As musicians we feel the weight of history too – through the many exceptional musicians who have gone before us and the fine recordings of the “great works” of the repertoire which serve as benchmarks or models for our own progress. These can affect our approach to our music making and influence the way music is presented to others.
Whether or not you like his playing, the presence of Glenn Gould hangs heavily over anyone playing Bach, and his two recordings of the Goldberg Variations, a great work in itself, are held up by many as the absolute zenith of greatness in this repertoire. Similarly, Andras Schiff and Angela Hewitt, both fine Bach interpreters, also cast a significant shadow over those of us who choose to play Bach’s music. In Mozart we have Mitsuko Uchida and Maria João Pires , Barenboim in Beethoven, Lupu in Schubert, Pollini in Chopin, Argerich in, well, virtually anything, and Perahia for “all round excellence”….the list is endless as everyone has their personal favourites, and each era seems to bring yet another crop of “greats”.

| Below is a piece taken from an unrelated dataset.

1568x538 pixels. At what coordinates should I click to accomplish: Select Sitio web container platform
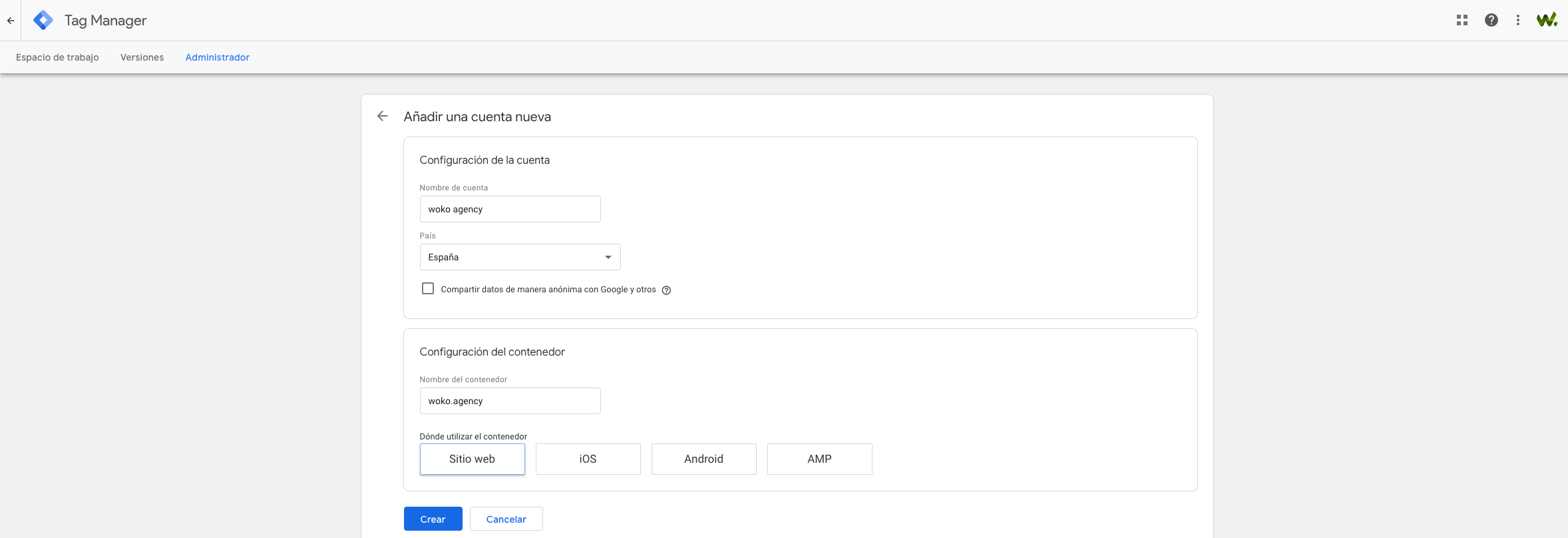[472, 459]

The classical musician’s training is still largely about preserving tradition and the reverential “canonization” of repertoire: we’re taught from a young age that Bach, Mozart, Beethoven, Brahms et al…. are “great” composers. Revering the music in this way can create problems when learning and playing it: for pianists, as for other musicians, certain works – the Goldberg Variations and the Well-Tempered Clavier, Beethoven’s 32 Piano Sonatas, Chopin’s Études, the great piano concertos, for example – have an elevated status on a par with the works of Aristotle, Shakespeare or Dickens. We hold the music in awe and feel a tremendous responsibility towards it. Thus, the musician is like a conservator or gardener, bringing these great works to life.
As a consequence, it can be difficult for us to find our own personal voice: the music itself is not necessarily “more difficult”, but the weight of history, and the long line of renowned musicians who have played these great works can stifle our creativity, artistry and personal interpretation (it is for this reason that I tend towards lesser-known or contemporary repertoire for performances). In addition, the many recordings of these works, plus a century or more of scholarship, can drown out one’s personal voice. You hear a “perfect” recording or performance and wonder “what can I bring to this music that is new/different?”

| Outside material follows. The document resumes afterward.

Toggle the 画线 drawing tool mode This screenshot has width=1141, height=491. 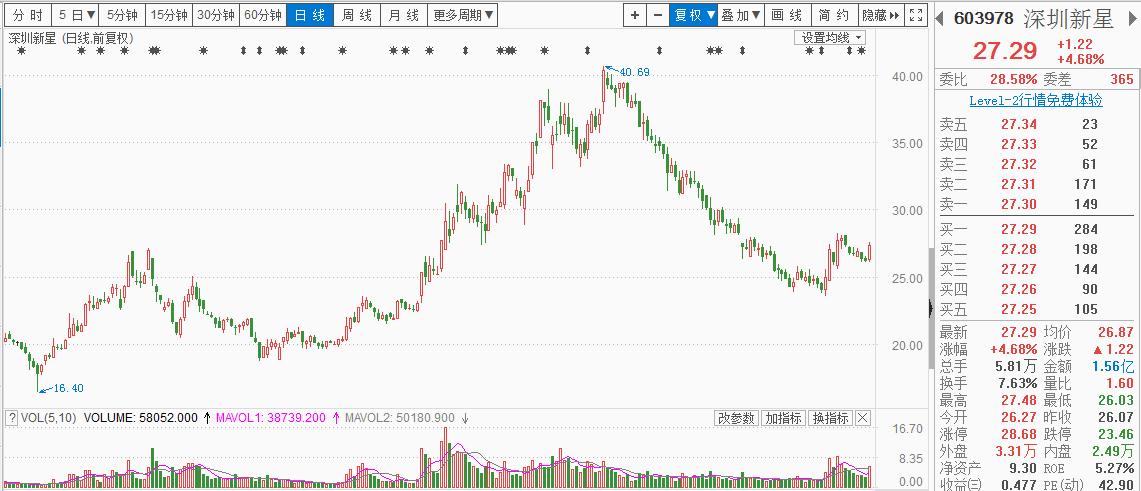[788, 15]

I had to stop myself listening to other people play it or there would no hope in hell of me finding my own way with it.
– Jonathan Powell, pianist
There are however ways to mitigate this. Listening to great recordings and performances does no harm. They can inspire and inform, highlighting aspects of the score which may not be obvious from our initial study of it, sparking ideas, and nourishing our perceptions of the music. We can admire the great interpretations of the music we are studying, but should never seek to imitate nor borrow from someone else’s version. Acknowledging the greatness rather than revering it can be helpful too: after all, if we continually keep the music on unreachably high pedestals, we may never actually play it, thus denying ourselves the opportunity of experiencing something truly wonderful and the sense of being part of an ongoing process of recreation every time we play or perform the music.